GOAL OF THE EXERCISE.
Up to and including the line with "The width and height of the screenshot is (722, 468).", restate the material below word for word, beginning with its first line.

TASK INPUT.
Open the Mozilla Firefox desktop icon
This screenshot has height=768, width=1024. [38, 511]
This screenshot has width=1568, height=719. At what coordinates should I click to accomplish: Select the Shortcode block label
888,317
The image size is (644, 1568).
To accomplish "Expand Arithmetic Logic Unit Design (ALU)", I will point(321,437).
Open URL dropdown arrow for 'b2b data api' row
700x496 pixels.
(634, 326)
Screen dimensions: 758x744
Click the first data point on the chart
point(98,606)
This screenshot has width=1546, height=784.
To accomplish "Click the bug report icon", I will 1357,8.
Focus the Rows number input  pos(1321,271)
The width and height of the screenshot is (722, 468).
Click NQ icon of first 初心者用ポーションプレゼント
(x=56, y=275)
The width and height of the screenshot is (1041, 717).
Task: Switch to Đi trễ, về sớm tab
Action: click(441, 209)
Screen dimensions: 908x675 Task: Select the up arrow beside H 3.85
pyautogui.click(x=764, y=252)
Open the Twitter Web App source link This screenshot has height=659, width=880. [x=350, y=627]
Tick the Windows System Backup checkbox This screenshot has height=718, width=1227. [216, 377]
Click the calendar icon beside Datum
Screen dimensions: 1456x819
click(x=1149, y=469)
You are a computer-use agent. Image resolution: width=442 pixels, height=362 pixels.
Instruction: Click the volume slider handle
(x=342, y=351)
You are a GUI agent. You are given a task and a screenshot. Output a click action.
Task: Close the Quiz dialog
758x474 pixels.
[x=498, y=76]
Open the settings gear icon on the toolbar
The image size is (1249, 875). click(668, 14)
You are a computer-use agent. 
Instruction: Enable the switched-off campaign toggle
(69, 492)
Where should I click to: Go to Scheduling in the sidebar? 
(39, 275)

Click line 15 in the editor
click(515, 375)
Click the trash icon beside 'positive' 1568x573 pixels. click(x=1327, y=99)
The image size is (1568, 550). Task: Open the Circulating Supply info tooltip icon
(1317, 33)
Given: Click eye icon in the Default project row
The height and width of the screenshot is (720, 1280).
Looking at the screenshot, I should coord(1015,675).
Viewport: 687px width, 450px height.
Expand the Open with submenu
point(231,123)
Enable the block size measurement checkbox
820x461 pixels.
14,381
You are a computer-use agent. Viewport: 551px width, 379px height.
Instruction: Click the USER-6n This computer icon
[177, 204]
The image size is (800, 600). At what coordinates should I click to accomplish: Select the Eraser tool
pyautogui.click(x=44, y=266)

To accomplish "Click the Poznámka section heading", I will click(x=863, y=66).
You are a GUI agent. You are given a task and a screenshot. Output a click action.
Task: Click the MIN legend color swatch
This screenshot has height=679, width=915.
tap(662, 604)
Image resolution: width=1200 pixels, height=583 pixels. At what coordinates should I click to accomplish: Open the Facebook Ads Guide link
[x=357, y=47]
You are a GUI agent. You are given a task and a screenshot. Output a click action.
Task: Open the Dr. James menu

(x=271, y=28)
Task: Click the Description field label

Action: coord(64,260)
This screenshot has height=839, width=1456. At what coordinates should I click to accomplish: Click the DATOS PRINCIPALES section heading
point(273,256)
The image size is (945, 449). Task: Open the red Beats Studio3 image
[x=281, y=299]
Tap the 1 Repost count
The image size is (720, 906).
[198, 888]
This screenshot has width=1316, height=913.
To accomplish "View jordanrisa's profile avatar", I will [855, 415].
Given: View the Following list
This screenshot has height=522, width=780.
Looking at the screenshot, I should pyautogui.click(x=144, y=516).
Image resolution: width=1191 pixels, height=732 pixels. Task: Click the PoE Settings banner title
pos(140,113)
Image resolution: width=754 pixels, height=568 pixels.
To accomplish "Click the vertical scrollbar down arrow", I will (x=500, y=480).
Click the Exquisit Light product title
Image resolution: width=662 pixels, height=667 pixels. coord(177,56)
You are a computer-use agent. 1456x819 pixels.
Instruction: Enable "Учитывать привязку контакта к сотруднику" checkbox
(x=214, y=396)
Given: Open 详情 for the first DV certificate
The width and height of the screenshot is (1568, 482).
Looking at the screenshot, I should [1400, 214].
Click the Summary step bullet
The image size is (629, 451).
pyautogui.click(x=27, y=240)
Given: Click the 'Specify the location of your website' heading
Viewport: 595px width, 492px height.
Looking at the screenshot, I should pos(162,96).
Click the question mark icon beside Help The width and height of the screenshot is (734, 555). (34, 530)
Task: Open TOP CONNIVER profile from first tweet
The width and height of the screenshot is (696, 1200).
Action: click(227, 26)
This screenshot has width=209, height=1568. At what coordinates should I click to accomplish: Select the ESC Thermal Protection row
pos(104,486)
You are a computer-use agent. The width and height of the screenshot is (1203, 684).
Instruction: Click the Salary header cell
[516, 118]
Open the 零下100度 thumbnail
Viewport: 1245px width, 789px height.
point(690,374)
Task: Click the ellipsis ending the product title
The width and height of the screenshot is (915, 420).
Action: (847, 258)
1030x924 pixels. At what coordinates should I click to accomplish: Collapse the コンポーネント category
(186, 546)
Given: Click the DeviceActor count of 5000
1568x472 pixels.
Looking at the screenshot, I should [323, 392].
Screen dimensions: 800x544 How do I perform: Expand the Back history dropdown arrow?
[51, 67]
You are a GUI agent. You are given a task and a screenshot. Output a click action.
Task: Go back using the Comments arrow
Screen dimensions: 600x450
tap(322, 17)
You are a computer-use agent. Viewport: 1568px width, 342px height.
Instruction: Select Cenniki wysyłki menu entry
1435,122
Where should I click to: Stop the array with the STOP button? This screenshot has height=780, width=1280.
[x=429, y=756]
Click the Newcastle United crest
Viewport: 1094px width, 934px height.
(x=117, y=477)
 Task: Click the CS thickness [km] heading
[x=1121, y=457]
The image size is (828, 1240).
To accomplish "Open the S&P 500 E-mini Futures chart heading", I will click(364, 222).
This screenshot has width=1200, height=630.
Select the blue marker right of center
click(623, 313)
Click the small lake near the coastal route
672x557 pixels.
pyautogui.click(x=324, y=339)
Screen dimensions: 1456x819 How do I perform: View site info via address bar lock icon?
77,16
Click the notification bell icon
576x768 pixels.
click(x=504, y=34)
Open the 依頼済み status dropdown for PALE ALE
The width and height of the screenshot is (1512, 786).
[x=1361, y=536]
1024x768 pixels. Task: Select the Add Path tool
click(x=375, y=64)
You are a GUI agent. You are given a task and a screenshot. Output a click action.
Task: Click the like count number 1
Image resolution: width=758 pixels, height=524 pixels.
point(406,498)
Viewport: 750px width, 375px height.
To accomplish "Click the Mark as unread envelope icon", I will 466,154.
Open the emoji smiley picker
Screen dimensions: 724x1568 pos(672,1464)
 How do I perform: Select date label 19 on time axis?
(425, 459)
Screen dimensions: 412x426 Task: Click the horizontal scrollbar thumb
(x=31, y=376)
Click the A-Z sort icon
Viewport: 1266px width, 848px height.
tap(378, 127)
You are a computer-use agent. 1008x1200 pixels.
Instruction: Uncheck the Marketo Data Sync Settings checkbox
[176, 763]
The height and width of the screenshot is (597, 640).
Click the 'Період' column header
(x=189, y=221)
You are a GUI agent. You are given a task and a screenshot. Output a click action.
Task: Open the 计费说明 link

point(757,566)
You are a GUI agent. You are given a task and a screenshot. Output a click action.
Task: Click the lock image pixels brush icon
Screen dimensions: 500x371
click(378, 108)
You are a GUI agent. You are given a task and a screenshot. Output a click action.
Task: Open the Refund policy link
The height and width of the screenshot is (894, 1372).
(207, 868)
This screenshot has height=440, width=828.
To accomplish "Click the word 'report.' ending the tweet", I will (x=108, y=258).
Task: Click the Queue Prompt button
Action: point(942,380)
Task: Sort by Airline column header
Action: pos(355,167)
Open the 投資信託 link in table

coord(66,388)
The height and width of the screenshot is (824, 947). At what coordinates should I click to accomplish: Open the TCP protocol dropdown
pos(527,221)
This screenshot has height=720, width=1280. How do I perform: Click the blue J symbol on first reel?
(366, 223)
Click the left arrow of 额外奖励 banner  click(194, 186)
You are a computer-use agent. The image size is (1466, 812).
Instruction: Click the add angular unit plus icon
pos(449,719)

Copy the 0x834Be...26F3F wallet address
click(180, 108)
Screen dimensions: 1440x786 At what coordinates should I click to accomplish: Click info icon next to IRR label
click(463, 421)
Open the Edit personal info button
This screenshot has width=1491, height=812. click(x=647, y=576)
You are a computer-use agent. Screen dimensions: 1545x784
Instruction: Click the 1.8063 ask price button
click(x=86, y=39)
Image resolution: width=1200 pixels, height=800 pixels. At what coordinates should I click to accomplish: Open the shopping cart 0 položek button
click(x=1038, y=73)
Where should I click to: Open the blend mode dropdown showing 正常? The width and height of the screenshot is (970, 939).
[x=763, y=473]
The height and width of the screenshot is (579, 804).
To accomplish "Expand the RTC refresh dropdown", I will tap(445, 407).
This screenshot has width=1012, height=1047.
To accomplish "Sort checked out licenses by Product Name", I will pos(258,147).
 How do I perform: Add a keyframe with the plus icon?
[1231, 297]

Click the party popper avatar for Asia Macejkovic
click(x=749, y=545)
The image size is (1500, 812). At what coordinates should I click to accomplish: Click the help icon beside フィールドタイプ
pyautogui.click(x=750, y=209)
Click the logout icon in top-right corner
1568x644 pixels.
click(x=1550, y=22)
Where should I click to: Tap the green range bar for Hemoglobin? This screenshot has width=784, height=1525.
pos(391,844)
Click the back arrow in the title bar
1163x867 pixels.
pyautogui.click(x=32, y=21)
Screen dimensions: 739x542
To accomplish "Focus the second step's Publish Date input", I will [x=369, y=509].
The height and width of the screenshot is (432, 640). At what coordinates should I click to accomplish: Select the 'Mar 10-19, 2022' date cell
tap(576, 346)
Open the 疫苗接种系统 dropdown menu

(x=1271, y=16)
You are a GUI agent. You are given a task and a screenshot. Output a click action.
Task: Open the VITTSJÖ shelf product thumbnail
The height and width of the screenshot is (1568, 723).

WRITTEN RESPONSE.
Open the Mozilla Firefox desktop icon
This screenshot has height=768, width=1024. [38, 511]
This screenshot has width=1568, height=719. At what coordinates should I click to accomplish: Select the Shortcode block label
888,317
The image size is (644, 1568).
To accomplish "Expand Arithmetic Logic Unit Design (ALU)", I will point(321,437).
Open URL dropdown arrow for 'b2b data api' row
700x496 pixels.
(634, 326)
Screen dimensions: 758x744
Click the first data point on the chart
point(98,606)
This screenshot has width=1546, height=784.
To accomplish "Click the bug report icon", I will 1357,8.
Focus the Rows number input  pos(1321,271)
The width and height of the screenshot is (722, 468).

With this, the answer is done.